## What the exercise asks
Of the entries below, return only those lines from the line with "For Her (49, 1912)" to the line with "Home (118, 19)", exactly, both included.

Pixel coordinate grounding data
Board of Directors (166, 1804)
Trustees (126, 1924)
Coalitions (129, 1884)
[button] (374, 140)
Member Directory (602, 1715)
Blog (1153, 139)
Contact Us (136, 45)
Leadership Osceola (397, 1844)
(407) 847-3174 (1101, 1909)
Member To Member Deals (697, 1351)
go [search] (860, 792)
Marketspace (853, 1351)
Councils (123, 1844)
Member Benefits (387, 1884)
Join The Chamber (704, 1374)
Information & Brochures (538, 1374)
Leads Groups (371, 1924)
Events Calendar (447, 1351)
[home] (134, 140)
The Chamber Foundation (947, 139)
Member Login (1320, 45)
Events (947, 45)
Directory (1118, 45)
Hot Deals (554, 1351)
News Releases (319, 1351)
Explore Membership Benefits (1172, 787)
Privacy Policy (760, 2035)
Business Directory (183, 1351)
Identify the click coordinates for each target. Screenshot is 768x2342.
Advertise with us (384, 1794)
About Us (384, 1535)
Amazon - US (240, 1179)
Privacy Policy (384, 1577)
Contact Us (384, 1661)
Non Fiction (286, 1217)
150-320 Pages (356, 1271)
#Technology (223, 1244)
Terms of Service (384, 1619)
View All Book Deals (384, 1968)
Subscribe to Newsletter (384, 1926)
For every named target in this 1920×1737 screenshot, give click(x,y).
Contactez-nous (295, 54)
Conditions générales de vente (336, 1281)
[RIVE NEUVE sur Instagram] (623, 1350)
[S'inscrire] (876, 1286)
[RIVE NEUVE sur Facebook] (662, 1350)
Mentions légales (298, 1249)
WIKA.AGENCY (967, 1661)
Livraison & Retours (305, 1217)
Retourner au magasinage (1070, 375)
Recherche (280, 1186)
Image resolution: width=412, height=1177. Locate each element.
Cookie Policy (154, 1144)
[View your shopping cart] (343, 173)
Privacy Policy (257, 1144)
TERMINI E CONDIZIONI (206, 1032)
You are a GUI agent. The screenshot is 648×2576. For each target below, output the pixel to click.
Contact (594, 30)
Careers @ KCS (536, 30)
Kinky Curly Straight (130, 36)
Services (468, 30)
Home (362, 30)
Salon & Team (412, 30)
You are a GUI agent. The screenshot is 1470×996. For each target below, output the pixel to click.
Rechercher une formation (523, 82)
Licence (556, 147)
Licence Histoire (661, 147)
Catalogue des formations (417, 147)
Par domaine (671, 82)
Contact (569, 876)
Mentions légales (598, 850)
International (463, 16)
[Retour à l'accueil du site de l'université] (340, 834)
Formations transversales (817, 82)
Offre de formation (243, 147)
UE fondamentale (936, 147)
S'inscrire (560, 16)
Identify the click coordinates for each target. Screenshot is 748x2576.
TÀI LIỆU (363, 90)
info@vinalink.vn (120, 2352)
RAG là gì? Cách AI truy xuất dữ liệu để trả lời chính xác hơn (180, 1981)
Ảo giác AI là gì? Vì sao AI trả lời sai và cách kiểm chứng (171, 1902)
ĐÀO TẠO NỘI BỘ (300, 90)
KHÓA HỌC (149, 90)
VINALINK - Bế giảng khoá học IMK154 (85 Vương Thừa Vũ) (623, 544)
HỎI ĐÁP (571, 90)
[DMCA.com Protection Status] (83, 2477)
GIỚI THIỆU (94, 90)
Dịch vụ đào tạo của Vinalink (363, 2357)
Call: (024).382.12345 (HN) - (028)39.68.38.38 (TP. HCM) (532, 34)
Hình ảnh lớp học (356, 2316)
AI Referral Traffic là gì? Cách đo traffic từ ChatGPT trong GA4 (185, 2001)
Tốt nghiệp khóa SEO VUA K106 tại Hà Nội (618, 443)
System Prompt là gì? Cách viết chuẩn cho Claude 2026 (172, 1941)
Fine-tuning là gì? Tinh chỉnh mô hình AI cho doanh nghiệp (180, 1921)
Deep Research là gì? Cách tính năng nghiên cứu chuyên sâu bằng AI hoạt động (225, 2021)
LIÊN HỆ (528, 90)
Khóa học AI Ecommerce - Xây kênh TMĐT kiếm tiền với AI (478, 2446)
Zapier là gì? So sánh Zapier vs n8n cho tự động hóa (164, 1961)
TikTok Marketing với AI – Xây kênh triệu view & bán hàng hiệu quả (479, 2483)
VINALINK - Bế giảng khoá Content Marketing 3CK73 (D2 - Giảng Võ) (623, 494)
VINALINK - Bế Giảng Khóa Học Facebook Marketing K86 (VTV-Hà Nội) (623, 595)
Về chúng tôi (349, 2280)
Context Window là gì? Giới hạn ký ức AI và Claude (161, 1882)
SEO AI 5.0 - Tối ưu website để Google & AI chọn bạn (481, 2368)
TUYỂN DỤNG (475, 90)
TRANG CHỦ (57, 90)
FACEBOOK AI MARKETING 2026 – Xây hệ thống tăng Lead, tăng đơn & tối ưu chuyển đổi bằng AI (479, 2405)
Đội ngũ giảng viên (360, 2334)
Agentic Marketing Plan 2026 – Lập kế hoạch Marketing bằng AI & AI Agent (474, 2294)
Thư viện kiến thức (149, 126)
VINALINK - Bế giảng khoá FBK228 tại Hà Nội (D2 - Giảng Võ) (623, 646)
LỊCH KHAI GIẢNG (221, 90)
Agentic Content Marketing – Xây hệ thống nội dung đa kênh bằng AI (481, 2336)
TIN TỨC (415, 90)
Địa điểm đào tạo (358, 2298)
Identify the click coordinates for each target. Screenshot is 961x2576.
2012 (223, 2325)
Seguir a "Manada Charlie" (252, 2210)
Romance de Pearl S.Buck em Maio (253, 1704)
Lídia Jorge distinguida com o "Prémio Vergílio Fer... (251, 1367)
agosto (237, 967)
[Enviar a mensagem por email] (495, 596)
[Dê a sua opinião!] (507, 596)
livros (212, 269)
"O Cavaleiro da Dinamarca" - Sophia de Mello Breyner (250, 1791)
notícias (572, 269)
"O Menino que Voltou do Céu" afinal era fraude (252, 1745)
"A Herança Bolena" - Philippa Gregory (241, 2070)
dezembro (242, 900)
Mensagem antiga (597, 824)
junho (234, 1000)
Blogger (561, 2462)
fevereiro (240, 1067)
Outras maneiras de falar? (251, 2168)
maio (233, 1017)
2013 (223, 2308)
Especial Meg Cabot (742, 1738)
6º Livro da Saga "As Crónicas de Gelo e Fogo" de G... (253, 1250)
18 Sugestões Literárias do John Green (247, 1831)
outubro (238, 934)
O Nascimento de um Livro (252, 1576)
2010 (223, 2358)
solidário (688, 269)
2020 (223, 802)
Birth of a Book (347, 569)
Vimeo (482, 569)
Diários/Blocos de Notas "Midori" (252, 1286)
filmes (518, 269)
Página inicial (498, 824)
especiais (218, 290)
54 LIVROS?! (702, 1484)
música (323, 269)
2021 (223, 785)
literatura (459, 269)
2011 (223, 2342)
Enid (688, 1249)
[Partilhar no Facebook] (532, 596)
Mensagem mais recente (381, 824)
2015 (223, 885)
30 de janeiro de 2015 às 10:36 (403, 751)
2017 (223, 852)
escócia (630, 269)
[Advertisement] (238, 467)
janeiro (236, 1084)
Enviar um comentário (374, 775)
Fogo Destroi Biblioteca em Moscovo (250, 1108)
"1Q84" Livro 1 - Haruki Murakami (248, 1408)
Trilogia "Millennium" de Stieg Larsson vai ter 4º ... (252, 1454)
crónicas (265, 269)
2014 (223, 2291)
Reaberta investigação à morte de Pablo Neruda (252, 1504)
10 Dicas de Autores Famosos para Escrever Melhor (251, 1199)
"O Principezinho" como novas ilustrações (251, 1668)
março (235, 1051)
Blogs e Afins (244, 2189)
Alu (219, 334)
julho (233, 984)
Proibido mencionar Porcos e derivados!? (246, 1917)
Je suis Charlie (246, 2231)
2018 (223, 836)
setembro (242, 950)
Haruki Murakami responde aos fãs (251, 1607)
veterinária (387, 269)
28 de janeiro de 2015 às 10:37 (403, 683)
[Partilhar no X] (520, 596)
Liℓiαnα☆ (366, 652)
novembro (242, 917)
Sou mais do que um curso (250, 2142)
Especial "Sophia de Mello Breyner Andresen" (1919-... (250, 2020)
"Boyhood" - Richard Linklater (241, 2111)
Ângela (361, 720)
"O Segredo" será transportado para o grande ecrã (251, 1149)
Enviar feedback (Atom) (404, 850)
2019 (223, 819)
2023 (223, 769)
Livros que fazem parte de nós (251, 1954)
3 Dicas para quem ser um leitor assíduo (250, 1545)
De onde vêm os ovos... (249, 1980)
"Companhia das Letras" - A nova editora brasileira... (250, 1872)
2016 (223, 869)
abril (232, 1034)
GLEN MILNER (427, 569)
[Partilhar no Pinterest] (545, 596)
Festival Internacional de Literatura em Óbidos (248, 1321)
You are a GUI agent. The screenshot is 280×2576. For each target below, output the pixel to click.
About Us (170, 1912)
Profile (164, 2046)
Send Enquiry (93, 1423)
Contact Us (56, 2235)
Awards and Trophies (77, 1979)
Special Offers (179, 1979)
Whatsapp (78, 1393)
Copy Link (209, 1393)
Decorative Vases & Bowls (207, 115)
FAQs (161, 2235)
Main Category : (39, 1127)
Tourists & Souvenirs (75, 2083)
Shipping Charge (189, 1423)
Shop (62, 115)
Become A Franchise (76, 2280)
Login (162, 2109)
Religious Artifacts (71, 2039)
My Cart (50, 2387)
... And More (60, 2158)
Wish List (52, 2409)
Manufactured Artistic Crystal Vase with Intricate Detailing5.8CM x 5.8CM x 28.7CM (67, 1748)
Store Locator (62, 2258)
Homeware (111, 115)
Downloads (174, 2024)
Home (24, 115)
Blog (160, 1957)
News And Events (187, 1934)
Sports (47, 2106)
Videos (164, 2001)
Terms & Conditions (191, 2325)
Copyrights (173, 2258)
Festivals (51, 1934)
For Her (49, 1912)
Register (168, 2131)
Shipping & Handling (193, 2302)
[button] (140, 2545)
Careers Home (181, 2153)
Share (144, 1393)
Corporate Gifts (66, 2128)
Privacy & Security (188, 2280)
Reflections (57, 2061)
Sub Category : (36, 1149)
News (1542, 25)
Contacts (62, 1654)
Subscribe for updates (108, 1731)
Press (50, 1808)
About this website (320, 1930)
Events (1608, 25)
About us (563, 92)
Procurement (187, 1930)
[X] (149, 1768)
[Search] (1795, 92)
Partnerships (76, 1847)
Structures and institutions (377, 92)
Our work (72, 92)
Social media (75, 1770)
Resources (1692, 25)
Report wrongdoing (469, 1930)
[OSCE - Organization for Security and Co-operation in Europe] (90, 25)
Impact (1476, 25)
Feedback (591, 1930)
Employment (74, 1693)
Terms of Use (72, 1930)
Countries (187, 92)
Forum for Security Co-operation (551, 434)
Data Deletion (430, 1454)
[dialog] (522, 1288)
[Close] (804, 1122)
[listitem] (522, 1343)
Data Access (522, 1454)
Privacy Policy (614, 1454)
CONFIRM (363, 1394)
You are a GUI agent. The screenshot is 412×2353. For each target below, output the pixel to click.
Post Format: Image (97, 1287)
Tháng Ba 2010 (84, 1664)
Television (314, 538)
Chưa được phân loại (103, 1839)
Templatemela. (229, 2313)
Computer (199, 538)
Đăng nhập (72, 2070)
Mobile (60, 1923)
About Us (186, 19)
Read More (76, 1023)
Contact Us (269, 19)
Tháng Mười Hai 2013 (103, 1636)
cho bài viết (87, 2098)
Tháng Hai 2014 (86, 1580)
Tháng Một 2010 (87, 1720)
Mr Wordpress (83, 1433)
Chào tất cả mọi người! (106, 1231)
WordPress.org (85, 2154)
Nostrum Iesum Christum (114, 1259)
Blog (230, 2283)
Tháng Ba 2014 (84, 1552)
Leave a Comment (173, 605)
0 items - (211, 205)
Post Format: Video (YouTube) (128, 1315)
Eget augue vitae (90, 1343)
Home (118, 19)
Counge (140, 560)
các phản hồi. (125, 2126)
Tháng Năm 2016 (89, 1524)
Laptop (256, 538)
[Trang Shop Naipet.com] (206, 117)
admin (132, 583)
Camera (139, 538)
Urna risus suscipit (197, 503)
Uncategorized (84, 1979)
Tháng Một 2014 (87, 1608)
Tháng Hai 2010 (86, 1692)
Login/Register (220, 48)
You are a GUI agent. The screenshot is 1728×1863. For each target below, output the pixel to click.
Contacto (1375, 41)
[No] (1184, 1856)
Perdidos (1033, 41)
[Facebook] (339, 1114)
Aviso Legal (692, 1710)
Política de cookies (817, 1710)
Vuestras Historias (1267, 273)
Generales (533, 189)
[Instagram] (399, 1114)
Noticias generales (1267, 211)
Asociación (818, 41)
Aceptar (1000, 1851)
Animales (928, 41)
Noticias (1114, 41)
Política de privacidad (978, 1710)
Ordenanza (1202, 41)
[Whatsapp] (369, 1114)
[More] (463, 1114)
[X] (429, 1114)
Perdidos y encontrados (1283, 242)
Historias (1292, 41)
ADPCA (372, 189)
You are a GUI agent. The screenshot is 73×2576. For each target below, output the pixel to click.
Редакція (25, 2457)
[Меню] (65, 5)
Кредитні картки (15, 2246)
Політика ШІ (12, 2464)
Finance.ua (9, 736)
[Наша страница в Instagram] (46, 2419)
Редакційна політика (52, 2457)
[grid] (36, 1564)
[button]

## Exercise solution
For Her (49, 1912)
Register (168, 2131)
Shipping & Handling (193, 2302)
[button] (140, 2545)
Careers Home (181, 2153)
Share (144, 1393)
Corporate Gifts (66, 2128)
Privacy & Security (188, 2280)
Reflections (57, 2061)
Sub Category : (36, 1149)
News (1542, 25)
Contacts (62, 1654)
Subscribe for updates (108, 1731)
Press (50, 1808)
About this website (320, 1930)
Events (1608, 25)
About us (563, 92)
Procurement (187, 1930)
[X] (149, 1768)
[Search] (1795, 92)
Partnerships (76, 1847)
Structures and institutions (377, 92)
Our work (72, 92)
Social media (75, 1770)
Resources (1692, 25)
Report wrongdoing (469, 1930)
[OSCE - Organization for Security and Co-operation in Europe] (90, 25)
Impact (1476, 25)
Feedback (591, 1930)
Employment (74, 1693)
Terms of Use (72, 1930)
Countries (187, 92)
Forum for Security Co-operation (551, 434)
Data Deletion (430, 1454)
[dialog] (522, 1288)
[Close] (804, 1122)
[listitem] (522, 1343)
Data Access (522, 1454)
Privacy Policy (614, 1454)
CONFIRM (363, 1394)
You are a GUI agent. The screenshot is 412×2353. For each target below, output the pixel to click.
Post Format: Image (97, 1287)
Tháng Ba 2010 (84, 1664)
Television (314, 538)
Chưa được phân loại (103, 1839)
Templatemela. (229, 2313)
Computer (199, 538)
Đăng nhập (72, 2070)
Mobile (60, 1923)
About Us (186, 19)
Read More (76, 1023)
Contact Us (269, 19)
Tháng Mười Hai 2013 (103, 1636)
cho bài viết (87, 2098)
Tháng Hai 2014 (86, 1580)
Tháng Một 2010 (87, 1720)
Mr Wordpress (83, 1433)
Chào tất cả mọi người! (106, 1231)
WordPress.org (85, 2154)
Nostrum Iesum Christum (114, 1259)
Blog (230, 2283)
Tháng Ba 2014 (84, 1552)
Leave a Comment (173, 605)
0 items - (211, 205)
Post Format: Video (YouTube) (128, 1315)
Eget augue vitae (90, 1343)
Home (118, 19)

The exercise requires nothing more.